🔍📊 Summary of the Code with Emojis
This code snippet focuses on finding the roots of a function, i.e., solving for func(x) = 0
, using two distinct methods: Newton-Raphson method and Ridder's Method. Authored by L. Rossman on 11/19/13, it's a part of a larger numerical analysis routine.
1. Newton-Raphson Method 📐🔢
- Purpose: Used to find the root of a function bracketed between
x1
andx2
. - Process: Combines Newton-Raphson and bisection methods.
- Root Refinement: Refines the root
rts
within an accuracy of+/-xacc
. - Function Evaluations: Returns the number of evaluations used or 0 if maximum iterations are exceeded.
- Constraints: Requires that
func(x1)
andfunc(x2)
have opposite signs. - Adjustments: May need to recalibrate subcatchment's properties like Percent Impervious and Width after LID placement.
- Special Conditions: Handles cases where Green Roofs and Roof Disconnection only treat direct precipitation.
2. Ridder's Method 🧮📉
- Functionality: Finds the root of
func
betweenx1
andx2
within an accuracy ofxacc
. - Return Values: Returns the root if found, or a large negative number if not.
- Methodology: Uses an algorithmic approach to refine the root estimate.
- Conditions: Effective when
func(x1)
andfunc(x2)
have opposite signs. - Iterations: Executes up to a maximum of
MAXIT
iterations. - Result: If the method converges, it returns the estimated root value.
Common Aspects of Both Methods 🔍🔄
- Max Iterations: Both methods limit the number of iterations to
MAXIT
(60). - Accuracy: Aim to refine the root estimate to within a specified accuracy (
xacc
). - Error Checking: Includes checks for function values and bisection requirements.
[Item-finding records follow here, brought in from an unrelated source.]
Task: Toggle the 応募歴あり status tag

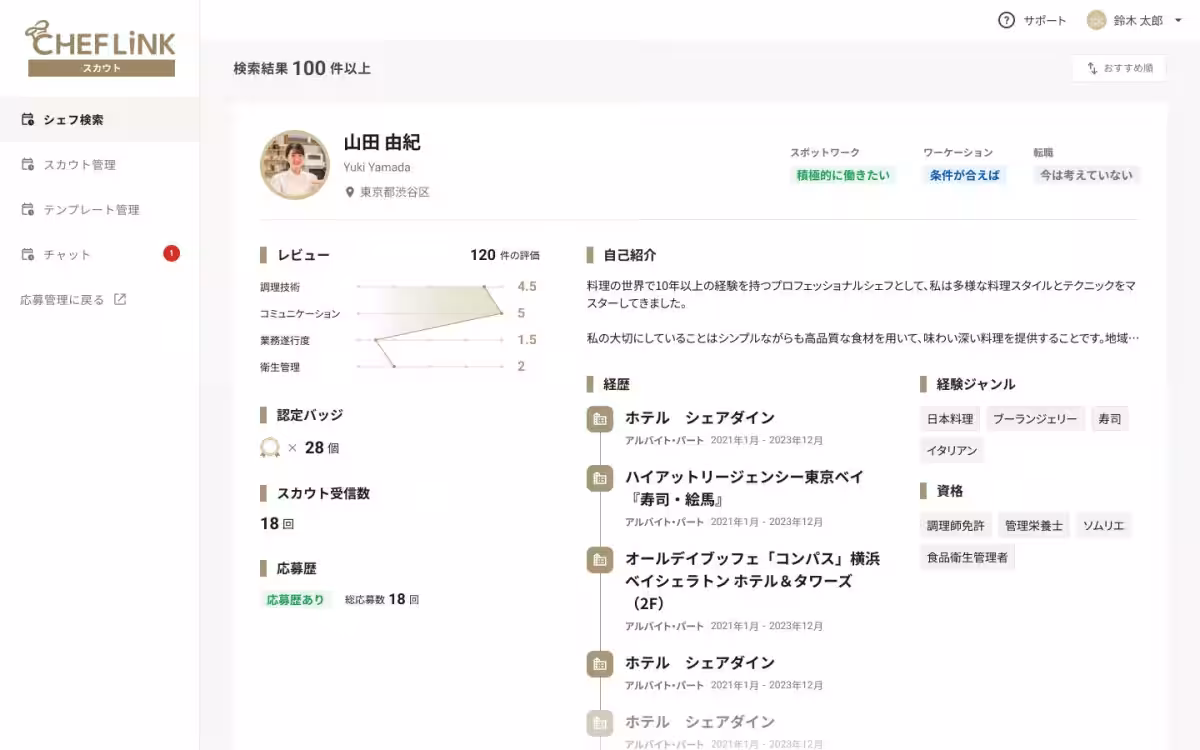Action: (293, 599)
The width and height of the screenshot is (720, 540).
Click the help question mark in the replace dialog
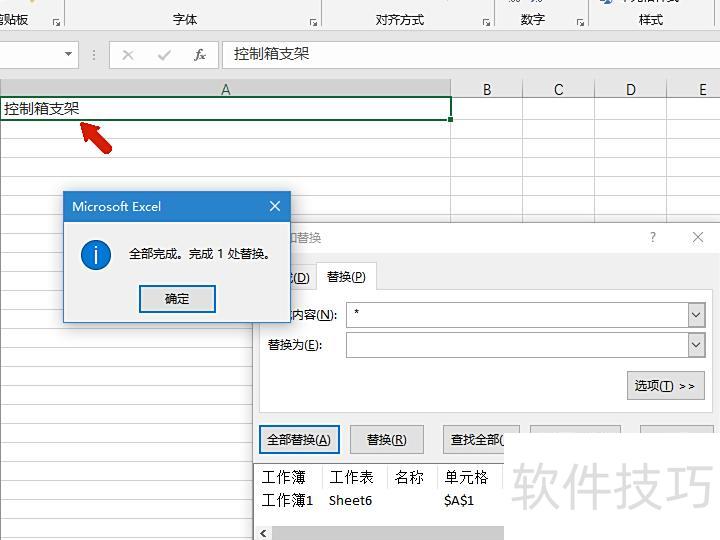pos(653,238)
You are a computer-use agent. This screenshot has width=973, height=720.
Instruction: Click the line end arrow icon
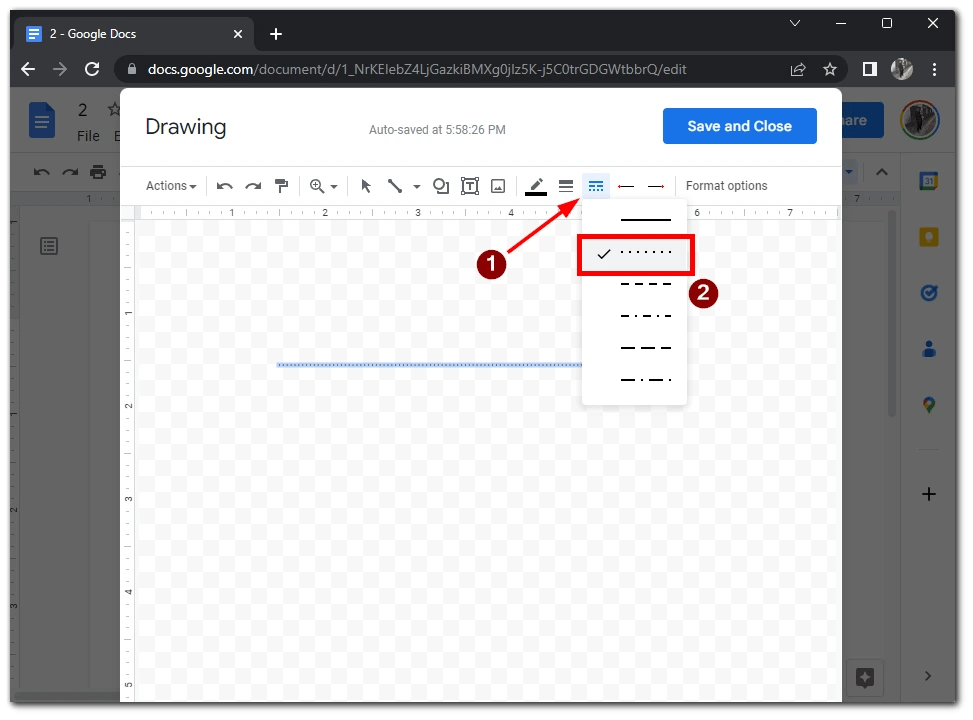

Implementation Details 🖥️💡
- Header File: Utilizes a custom header file
findroot.h
. - Mathematical Functions: Employs standard math functions from
math.h
. - Constants: Defines a
SIGN
function and setsMAXIT
as 60.
Application Scenario 🌍📚
This code is typically used in scenarios like hydrological modeling or environmental simulations where root-finding algorithms are crucial for analyzing and predicting natural processes.
🔎 In summary, the code effectively implements two root-finding algorithms with careful considerations for accuracy, iteration limits, and method-specific conditions, making it a valuable tool for numerical computations in various scientific and engineering applications.